Tarihî yapıya yapılan her müdahale aynı zamanda estetik bir kararın ürünüdür. Dolayısıyla müdahale öncesinde yapının sanatsal bütünlüğünün korunması için müdahale edilmemesi gereken ögeler belirlenmelidir. Çünkü tarihî yapının, kültür tarihi açısından taşıdığı en önemli özelliğinin sanatsal mesaj olduğu söylenebilir. Tarihî yapının geçmişten gelen sosyal, kültürel, ekonomik ve teknolojik mesajları da mevcuttur. Bu mesajlar, birçok tarihî yapıda okunabilir. Ancak sanatsal mesaj, o yapıya özgü olup tektir (Kuban, 2000). Dolayısıyla yapılacak her müdahalenin yapının sanatsal mesajını ve fiziksel bütünlüğünü bozmadan uygulanması esastır (ICOMOS, 1999b; Kuban, 2000; ICOMOS, 2013).
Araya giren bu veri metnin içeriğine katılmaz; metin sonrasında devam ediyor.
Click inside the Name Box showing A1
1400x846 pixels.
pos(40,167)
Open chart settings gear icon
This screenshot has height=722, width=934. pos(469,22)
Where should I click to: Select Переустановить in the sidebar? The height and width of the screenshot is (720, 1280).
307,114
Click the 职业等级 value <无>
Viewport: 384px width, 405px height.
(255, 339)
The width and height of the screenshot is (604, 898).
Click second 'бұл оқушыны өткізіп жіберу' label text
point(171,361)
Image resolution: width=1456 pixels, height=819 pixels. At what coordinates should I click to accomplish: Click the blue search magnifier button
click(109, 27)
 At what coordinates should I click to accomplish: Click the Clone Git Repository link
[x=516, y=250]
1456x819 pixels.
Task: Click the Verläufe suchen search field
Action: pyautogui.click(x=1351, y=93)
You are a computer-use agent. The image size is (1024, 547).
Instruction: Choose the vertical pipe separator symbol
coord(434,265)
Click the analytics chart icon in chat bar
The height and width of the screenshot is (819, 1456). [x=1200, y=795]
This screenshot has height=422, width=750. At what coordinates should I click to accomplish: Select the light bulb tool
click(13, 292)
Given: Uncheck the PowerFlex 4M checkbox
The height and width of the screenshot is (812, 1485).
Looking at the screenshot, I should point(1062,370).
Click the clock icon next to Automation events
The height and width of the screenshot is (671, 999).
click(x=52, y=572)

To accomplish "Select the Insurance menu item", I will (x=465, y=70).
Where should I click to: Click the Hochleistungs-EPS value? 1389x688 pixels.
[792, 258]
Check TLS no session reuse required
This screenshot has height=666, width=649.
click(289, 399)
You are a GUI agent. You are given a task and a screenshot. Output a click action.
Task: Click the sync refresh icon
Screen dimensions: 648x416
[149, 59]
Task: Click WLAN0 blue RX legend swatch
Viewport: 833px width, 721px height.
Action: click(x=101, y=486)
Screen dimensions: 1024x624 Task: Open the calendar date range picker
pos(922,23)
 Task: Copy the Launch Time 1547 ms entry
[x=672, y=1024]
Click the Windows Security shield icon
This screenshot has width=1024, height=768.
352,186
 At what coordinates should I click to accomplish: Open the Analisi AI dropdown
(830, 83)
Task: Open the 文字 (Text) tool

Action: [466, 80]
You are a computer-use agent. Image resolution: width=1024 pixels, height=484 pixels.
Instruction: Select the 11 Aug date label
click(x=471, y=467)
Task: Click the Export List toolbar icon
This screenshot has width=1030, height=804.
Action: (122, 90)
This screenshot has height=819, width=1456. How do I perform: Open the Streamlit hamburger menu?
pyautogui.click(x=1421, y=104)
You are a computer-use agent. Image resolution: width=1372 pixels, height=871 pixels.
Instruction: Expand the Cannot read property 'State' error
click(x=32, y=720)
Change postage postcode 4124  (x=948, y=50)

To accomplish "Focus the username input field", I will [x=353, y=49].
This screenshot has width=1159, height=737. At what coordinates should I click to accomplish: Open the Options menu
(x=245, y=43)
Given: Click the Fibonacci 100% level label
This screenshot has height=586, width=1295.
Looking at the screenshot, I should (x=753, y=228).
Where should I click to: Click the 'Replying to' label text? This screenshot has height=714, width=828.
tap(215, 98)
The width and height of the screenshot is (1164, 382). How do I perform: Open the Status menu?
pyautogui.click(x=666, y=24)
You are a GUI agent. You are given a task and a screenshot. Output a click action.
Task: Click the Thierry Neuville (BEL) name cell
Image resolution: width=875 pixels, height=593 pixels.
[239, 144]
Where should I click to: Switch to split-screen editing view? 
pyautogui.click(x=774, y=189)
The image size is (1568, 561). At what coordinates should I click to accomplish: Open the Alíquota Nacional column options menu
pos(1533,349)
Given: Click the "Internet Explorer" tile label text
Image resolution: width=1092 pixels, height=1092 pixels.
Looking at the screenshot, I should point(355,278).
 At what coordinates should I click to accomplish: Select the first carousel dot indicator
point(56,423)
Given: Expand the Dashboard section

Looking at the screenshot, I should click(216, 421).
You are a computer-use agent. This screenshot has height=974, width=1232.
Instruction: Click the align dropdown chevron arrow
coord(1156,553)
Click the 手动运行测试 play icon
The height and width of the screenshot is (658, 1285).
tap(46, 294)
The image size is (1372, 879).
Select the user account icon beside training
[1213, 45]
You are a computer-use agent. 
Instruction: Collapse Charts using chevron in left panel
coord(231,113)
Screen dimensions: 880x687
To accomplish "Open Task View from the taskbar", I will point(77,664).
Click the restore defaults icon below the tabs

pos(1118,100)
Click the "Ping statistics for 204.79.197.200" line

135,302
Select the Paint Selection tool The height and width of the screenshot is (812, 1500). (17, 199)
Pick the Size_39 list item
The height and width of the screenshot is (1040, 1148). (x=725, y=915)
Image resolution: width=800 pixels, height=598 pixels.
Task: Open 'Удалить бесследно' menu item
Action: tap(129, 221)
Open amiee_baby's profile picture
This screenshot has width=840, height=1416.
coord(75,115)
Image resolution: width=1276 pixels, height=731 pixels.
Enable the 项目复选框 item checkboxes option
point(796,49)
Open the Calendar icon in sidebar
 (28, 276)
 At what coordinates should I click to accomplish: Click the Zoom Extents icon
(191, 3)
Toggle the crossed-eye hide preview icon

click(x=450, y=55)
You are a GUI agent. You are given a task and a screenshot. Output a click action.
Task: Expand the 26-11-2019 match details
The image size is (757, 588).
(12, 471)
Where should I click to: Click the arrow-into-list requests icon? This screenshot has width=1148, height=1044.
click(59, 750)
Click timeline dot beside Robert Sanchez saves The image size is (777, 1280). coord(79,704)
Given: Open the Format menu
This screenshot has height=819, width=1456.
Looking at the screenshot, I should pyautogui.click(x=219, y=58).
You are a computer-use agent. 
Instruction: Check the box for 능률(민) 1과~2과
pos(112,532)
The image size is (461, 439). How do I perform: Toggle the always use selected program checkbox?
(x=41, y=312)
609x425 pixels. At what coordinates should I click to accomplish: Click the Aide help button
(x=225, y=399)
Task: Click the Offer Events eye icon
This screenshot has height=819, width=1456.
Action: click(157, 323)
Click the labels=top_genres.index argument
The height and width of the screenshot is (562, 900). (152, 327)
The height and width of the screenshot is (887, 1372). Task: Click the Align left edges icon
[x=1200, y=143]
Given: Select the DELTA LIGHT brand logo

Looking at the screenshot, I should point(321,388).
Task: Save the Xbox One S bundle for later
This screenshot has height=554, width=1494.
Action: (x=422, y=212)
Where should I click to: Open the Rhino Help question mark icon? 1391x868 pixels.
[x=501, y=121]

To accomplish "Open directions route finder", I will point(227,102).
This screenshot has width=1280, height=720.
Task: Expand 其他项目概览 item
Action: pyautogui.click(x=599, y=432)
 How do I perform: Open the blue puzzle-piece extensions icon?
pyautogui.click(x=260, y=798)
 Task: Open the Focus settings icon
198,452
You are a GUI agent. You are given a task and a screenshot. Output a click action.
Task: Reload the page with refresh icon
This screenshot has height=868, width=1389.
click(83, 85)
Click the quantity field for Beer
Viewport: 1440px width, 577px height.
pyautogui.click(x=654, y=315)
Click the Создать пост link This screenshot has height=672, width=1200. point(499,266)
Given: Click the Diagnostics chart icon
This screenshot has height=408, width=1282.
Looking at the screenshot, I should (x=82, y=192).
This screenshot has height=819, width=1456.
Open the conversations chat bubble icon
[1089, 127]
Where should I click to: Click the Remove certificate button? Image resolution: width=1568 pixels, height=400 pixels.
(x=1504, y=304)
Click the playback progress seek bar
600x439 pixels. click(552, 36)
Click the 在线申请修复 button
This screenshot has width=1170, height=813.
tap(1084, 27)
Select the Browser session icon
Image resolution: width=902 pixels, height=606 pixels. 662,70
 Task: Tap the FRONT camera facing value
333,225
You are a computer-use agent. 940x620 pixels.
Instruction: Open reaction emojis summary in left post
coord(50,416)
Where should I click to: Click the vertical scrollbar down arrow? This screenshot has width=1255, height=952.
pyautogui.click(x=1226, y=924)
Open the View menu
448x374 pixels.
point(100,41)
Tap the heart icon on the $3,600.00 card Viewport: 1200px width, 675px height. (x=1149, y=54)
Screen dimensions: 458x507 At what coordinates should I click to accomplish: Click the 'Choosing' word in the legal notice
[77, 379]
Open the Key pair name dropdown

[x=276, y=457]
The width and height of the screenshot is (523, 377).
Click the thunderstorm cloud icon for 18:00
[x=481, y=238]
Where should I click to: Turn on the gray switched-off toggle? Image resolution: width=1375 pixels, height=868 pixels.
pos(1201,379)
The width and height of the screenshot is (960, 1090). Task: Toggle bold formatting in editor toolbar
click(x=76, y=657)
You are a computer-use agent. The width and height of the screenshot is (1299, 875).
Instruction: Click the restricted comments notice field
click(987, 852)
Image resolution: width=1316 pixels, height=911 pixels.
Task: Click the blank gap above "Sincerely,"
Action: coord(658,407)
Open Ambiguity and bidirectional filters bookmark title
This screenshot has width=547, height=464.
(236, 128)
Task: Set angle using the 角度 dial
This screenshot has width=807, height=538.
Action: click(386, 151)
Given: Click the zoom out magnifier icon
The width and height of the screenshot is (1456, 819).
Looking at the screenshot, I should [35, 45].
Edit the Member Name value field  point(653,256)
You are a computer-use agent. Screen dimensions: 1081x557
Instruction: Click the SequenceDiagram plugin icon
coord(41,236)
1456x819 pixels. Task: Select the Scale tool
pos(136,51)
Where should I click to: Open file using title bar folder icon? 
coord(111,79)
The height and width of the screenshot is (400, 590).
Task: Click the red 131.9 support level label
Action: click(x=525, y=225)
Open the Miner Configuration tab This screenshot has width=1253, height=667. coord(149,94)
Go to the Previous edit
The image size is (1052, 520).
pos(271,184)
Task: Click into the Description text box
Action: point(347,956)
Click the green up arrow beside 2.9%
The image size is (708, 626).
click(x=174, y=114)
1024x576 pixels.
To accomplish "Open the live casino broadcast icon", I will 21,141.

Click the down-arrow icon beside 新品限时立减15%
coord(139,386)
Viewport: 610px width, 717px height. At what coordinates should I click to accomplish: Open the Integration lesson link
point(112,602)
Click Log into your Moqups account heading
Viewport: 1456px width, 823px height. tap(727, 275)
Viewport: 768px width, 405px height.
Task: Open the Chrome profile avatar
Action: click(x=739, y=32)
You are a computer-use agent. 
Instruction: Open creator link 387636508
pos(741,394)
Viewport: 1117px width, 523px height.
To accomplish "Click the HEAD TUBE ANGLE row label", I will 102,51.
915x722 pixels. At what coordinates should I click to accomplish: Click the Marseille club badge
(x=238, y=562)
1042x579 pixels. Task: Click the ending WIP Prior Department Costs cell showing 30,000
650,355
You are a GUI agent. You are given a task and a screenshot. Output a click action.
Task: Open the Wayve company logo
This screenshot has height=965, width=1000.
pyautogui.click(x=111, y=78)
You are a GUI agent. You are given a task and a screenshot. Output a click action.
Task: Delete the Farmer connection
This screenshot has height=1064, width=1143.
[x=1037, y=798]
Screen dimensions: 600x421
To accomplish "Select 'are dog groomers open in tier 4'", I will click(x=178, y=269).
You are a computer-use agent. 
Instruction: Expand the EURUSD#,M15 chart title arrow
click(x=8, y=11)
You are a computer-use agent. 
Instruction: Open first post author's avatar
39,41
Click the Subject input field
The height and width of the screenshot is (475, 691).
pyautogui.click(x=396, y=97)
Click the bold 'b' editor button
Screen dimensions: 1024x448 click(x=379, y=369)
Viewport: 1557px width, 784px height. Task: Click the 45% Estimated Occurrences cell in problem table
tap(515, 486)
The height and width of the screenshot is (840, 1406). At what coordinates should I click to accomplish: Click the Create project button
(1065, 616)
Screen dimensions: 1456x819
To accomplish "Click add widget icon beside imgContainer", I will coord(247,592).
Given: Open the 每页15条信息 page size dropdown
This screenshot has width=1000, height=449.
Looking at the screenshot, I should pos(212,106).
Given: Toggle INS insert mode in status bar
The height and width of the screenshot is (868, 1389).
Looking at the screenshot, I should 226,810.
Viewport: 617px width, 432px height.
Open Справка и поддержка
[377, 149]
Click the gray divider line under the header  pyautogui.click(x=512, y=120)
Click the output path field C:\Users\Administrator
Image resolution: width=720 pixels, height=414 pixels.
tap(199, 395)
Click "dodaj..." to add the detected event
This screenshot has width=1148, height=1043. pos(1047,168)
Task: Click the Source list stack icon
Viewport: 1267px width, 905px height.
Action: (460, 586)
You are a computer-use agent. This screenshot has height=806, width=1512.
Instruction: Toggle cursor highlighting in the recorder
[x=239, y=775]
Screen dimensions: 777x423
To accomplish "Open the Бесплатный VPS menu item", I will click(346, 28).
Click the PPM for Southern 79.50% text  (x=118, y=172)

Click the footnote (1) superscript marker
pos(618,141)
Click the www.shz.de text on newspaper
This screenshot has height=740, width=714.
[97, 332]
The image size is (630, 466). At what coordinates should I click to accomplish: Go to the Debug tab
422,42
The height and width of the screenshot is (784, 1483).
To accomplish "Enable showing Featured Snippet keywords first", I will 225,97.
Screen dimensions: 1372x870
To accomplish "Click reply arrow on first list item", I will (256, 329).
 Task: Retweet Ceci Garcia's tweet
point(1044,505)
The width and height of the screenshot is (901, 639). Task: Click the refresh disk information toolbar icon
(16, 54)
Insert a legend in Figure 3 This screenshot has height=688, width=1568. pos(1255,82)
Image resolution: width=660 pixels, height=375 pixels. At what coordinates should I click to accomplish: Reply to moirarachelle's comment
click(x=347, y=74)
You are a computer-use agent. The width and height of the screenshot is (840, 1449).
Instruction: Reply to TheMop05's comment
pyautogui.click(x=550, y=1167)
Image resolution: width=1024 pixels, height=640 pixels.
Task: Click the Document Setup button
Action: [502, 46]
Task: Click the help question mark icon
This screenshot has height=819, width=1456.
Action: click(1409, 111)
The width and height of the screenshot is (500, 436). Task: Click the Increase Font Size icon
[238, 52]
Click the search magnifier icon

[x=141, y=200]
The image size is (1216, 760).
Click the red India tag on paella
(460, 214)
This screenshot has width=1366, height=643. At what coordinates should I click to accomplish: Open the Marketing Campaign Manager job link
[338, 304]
Bu açıdan bakıldığında aktif yangın önlemlerinin (örneğin, splinker söndürme sistemi), ahşap işlemeli nadide bir tavan göbeğini mahvetmesine izin verilmemelidir. Yangından korunmak için yapılan bir önlem, yapıya yarardan çok zarar getirmemelidir.

Kültürel Kimliğe Saygı İlkesi: Tarihî yapılar, toplumun ya da bölge halkının

etnografik ve folklorik değerleriyle şekillenen kültürel bir kimliğe sahiptir. Toplumu toplum yapan bu değerlerin korunması, toplumsal belleğin oluşması için önemlidir. Tarihî yapıların yangından korunması amacıyla alınan önlemlerin, yapının bu kültürel kimliğine zarar vermeden uygulanması gerekmektedir. Yangın önlemlerinin alınmasındaki temel amaç, yapının ayakta kalabilmesini sağlayarak kültürel, sanatsal ve tarihî değerlerin korunmasıdır. Ancak alınan önlemler yapının kültürel kimliğine saygı göstermiyorsa, temel amacın dışına çıkıldığı söylenebilir (ICOMOS, 1999a; Kuban, 2000).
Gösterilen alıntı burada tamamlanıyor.